Stored records
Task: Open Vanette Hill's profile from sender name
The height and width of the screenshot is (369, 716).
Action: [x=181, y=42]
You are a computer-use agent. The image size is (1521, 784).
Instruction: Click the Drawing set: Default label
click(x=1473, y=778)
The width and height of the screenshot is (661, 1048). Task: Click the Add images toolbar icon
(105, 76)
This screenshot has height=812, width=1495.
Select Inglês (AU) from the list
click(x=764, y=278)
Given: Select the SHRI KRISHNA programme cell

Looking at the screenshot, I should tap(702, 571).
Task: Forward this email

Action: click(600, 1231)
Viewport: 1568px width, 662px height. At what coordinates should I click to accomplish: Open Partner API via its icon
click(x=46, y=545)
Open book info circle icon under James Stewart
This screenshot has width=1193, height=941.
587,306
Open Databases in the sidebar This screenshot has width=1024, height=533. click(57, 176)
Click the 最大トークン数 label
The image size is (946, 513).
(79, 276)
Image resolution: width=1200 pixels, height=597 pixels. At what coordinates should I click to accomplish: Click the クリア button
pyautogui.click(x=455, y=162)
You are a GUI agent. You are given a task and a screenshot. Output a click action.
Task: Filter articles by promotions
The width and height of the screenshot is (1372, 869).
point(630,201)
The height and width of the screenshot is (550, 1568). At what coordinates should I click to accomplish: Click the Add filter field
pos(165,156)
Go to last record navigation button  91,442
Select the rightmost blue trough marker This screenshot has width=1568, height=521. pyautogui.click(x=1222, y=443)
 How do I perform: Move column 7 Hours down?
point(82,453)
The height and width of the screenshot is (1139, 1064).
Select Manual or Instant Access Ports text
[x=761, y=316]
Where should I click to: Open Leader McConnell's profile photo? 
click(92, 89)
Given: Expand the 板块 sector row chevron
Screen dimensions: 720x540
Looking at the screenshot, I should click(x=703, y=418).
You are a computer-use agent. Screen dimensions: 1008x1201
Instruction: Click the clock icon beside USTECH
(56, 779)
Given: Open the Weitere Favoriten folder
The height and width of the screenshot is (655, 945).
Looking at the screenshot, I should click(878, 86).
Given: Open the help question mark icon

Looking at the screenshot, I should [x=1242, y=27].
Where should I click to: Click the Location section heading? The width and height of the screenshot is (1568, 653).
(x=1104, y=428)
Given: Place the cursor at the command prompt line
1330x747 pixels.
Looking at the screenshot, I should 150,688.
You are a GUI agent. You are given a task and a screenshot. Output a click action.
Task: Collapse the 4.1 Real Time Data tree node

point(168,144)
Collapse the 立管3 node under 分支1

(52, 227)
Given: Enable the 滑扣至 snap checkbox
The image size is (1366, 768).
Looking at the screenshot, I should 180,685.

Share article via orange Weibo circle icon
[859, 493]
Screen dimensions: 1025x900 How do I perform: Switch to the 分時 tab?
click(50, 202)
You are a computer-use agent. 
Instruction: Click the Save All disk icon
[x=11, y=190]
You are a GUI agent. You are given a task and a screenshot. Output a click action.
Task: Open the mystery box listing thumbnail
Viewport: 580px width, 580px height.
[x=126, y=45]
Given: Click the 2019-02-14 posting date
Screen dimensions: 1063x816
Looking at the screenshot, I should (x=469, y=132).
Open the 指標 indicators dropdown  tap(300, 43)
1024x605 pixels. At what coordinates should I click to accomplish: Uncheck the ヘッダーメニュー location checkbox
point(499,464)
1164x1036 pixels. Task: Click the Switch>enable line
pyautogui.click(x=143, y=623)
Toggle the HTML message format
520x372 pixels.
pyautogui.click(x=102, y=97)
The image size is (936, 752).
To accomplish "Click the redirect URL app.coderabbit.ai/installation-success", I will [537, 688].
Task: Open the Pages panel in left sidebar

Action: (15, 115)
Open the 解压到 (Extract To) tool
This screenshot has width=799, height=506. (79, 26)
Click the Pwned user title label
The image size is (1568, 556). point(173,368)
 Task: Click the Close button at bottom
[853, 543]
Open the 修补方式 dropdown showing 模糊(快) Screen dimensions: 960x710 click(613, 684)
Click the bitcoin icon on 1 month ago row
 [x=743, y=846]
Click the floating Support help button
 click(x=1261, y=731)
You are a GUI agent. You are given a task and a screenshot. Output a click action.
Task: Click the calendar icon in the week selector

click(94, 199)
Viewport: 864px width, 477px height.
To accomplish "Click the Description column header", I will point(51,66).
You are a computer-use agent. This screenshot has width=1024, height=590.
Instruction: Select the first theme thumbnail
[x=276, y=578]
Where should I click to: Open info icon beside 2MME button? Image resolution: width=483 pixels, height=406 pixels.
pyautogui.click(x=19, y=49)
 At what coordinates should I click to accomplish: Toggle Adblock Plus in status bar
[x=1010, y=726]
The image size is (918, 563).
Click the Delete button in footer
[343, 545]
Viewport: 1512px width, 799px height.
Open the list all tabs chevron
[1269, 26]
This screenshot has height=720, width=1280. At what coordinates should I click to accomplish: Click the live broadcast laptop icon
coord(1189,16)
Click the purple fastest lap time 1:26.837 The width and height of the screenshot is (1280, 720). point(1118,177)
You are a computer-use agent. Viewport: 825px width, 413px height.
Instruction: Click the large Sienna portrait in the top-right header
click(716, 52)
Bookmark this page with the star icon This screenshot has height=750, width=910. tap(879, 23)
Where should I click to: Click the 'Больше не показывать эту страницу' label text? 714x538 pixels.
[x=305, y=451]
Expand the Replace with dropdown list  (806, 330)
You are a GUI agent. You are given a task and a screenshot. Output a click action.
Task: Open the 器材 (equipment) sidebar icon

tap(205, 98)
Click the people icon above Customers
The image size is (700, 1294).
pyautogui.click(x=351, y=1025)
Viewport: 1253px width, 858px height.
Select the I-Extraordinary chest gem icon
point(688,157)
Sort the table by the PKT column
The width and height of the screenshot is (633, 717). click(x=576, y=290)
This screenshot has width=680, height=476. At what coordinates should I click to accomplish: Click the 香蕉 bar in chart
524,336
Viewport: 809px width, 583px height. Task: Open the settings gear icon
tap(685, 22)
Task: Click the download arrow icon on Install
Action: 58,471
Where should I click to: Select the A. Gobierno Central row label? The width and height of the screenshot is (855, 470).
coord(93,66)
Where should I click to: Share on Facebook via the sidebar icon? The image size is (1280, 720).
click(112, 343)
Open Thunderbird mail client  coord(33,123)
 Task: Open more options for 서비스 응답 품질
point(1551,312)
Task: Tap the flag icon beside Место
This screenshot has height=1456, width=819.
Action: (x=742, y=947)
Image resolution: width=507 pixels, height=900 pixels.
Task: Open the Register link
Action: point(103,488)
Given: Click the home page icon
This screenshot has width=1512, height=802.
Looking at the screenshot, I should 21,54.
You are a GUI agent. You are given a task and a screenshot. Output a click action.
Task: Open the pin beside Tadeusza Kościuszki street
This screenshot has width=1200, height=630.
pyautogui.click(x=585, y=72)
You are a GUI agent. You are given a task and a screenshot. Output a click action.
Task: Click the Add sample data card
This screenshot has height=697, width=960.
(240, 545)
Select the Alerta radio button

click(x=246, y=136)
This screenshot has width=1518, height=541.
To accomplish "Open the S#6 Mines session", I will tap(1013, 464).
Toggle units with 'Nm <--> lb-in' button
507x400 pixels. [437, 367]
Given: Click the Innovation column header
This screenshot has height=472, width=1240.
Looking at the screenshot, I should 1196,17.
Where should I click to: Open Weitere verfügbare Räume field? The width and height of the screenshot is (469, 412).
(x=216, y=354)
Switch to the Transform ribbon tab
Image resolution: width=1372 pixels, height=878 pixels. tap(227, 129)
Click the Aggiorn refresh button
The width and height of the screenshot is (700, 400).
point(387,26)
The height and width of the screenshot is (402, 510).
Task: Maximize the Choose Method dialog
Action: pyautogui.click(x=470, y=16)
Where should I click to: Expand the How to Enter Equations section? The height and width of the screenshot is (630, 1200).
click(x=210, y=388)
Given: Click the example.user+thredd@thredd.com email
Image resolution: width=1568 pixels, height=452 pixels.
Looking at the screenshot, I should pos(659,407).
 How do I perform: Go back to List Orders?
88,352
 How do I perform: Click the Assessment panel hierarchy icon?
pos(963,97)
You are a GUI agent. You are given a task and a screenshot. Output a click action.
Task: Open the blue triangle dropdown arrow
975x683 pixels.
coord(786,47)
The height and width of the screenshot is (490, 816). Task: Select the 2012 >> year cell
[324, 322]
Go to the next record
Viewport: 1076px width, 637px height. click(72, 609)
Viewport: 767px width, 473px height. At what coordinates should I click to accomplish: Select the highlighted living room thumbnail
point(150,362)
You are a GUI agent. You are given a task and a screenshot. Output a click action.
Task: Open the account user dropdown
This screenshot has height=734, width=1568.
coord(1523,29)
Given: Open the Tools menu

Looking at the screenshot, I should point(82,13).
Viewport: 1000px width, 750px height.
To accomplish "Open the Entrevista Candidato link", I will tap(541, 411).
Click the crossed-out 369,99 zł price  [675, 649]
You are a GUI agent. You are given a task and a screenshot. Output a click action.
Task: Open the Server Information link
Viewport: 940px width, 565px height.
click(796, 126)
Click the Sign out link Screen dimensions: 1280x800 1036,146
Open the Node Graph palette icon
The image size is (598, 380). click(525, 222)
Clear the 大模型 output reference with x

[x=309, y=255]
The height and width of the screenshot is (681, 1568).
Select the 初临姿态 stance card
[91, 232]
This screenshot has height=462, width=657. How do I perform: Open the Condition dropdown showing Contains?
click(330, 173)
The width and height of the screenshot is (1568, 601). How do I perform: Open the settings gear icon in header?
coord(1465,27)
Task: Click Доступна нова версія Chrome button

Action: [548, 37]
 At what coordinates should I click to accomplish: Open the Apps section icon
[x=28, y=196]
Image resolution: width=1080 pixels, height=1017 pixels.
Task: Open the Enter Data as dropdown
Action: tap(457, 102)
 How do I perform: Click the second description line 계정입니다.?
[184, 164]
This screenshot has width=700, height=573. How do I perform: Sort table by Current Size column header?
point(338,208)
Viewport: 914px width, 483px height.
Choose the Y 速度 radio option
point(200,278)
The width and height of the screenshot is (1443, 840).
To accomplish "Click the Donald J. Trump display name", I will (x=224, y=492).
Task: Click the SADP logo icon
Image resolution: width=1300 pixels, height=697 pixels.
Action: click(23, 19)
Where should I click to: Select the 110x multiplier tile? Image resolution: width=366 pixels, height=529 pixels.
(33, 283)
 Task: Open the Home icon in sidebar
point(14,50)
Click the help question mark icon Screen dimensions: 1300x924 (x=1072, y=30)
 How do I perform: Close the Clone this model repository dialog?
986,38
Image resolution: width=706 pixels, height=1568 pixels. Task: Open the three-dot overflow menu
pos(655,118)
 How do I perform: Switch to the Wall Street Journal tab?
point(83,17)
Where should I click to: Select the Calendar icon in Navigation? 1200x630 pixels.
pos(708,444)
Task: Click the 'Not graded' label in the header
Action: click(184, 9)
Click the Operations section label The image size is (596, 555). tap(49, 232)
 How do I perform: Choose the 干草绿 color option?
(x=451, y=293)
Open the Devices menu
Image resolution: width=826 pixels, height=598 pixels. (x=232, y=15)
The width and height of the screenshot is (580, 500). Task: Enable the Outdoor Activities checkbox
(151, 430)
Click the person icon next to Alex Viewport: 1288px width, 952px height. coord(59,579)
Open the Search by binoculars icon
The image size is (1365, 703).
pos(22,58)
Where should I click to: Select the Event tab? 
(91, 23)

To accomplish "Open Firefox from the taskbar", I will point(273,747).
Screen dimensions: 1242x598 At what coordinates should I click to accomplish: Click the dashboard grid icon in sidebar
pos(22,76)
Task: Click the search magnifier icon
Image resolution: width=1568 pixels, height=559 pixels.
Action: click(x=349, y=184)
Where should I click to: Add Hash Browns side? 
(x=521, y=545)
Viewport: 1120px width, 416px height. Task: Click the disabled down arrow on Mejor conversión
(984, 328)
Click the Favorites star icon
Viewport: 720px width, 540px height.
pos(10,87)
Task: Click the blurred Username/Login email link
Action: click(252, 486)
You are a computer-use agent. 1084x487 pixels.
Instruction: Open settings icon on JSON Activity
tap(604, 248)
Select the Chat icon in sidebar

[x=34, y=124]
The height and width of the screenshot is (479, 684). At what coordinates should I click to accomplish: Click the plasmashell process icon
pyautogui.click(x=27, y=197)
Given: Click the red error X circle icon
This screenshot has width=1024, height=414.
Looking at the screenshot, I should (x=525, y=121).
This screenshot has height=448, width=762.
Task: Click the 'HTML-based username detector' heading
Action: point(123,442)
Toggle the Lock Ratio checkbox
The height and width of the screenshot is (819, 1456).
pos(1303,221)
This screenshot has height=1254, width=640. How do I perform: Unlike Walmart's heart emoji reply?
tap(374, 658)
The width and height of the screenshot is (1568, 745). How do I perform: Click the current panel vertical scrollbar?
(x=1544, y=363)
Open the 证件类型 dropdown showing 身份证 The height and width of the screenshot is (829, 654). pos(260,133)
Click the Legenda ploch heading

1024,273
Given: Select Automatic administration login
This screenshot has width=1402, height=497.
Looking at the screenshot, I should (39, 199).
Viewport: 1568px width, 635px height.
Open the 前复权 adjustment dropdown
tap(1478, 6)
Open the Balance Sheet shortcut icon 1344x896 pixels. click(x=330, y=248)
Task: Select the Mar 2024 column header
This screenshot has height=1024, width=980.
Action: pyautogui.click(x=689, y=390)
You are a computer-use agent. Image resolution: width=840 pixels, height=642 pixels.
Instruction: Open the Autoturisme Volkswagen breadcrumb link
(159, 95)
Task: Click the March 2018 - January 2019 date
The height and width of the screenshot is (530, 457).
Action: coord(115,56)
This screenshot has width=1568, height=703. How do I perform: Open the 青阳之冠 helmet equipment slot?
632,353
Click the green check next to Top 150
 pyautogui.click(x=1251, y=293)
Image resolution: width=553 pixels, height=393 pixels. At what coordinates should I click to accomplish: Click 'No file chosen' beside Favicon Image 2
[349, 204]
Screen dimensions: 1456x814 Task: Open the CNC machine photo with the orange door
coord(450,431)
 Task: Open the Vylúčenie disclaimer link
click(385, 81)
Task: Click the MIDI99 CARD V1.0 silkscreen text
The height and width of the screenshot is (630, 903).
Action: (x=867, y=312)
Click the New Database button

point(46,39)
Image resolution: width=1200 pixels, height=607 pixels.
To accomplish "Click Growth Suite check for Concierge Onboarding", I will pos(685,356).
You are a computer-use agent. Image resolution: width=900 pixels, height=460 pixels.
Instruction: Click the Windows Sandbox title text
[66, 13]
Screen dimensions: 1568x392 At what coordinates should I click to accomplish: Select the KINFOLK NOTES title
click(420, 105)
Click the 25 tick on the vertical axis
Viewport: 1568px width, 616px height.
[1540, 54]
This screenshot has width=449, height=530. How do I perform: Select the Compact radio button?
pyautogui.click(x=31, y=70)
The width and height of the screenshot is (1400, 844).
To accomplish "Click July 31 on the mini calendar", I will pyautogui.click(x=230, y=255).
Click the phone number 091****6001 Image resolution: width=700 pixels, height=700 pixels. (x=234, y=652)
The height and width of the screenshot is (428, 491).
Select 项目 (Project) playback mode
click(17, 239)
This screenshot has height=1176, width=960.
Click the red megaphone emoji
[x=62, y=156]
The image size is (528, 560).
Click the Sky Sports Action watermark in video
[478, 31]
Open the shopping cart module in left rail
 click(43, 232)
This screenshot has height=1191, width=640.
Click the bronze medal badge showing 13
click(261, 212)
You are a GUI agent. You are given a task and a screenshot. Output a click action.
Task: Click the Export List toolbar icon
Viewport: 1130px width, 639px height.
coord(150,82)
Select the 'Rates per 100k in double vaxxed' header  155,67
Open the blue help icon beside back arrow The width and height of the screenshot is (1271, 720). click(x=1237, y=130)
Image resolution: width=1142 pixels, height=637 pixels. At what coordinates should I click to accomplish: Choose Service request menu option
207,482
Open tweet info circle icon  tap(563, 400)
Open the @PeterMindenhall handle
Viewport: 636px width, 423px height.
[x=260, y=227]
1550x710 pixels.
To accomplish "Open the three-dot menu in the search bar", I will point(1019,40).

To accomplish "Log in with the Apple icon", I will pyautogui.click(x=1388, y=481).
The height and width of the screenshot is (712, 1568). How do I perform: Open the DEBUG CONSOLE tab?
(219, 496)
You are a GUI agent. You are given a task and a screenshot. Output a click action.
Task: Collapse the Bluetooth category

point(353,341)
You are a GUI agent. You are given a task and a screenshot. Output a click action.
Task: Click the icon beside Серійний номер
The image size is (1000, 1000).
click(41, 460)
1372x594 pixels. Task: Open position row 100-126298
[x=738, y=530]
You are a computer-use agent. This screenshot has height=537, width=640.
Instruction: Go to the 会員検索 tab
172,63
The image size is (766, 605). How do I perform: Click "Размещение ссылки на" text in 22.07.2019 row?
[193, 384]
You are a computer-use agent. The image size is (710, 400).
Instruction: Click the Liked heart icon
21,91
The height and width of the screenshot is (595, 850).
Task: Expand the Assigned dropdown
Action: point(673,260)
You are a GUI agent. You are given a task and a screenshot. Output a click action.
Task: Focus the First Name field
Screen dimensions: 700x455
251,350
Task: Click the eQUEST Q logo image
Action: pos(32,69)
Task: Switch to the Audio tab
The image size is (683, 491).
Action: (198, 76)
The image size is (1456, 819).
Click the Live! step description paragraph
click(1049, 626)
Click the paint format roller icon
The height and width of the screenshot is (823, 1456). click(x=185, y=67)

What needs to be done —
Where the string "date" appears in a line of the entries, count that line, and state the total alone.

Your response —
2